- [TESTO FORNITO]
----------------

Non un capolavoro, beninteso, né la miglior trasposizione da Jane Austen (la versione con Greer Garson e Laurence Olivier, per esempio, resta sempre la più fresca e ironica), ma un film libero e romantico, che barattava la leggerezza del testo originario con un approccio “traditore” e smaccatamente sentimentale, più funzionale alla narrazione cinematografica che allo spirito della scrittrice britannica.
I nasi dei puristi si storcevano dinanzi a tanta lesa maestà letteraria ma il film, sul piano del puro piacere visivo e sonoro, funzionava mirabilmente. Perché si capisce che a Wright, più che di trasporre fedelmente un testo, interessava impaginare sontuosamente i sentimenti, incorniciandoli nella migliore delle fotografie possibili (il film a tratti è pura contemplazione paesaggistica), scegliendo per loro partiture classicheggianti che innalzassero il romanticismo oltre il livello di guardia (grazie al bravissimo Dario Marianelli) e riportando l’attenzione più sull’estetica, che sull’etica, dei sentimenti.
Infine c’era lei. Il fattore K. Keira Knightley (speciale sull’attrice). Amata-odiata dai più per quell’espressività che profuma di maniera (e che gli zigomi contribuiscono a marcare), ossuta ed acerba incarnazione di un’eroina letteraria piuttosto distante dalla profondità dei modelli di riferimento. Tuttavia anche attrice che aspira a crescere in ogni suo film (guardate Non lasciarmi), nonostante il suo ruolo di patinata regina del glamour da copertina ne freni le, ancora poco esplorate, potenzialità.

----------------

- [CONSEGNA A]
Elenca tutte le persone citate per nome nel testo fornito.

----------------

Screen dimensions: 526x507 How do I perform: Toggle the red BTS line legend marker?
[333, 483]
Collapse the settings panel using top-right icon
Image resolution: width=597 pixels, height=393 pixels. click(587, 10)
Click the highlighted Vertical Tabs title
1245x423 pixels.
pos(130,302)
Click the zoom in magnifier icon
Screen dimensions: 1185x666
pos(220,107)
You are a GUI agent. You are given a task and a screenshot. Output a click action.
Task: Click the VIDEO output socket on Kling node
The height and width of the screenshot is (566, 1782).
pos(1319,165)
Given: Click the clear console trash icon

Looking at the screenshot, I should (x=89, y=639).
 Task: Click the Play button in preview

----------------

- [CONSEGNA B]
Riscrivi le righe di tutti i record qui sopra, sostituendo "settings panel" con "options panel" e lasciando invariato il resto.

- [RISULTATO FINALE A]
Jane Austen, Greer Garson, Laurence Olivier, Wright, Dario Marianelli, Keira Knightley

- [RISULTATO FINALE B]
Screen dimensions: 526x507 How do I perform: Toggle the red BTS line legend marker?
[333, 483]
Collapse the options panel using top-right icon
Image resolution: width=597 pixels, height=393 pixels. click(587, 10)
Click the highlighted Vertical Tabs title
1245x423 pixels.
pos(130,302)
Click the zoom in magnifier icon
Screen dimensions: 1185x666
pos(220,107)
You are a GUI agent. You are given a task and a screenshot. Output a click action.
Task: Click the VIDEO output socket on Kling node
The height and width of the screenshot is (566, 1782).
pos(1319,165)
Given: Click the clear console trash icon

Looking at the screenshot, I should (x=89, y=639).
 Task: Click the Play button in preview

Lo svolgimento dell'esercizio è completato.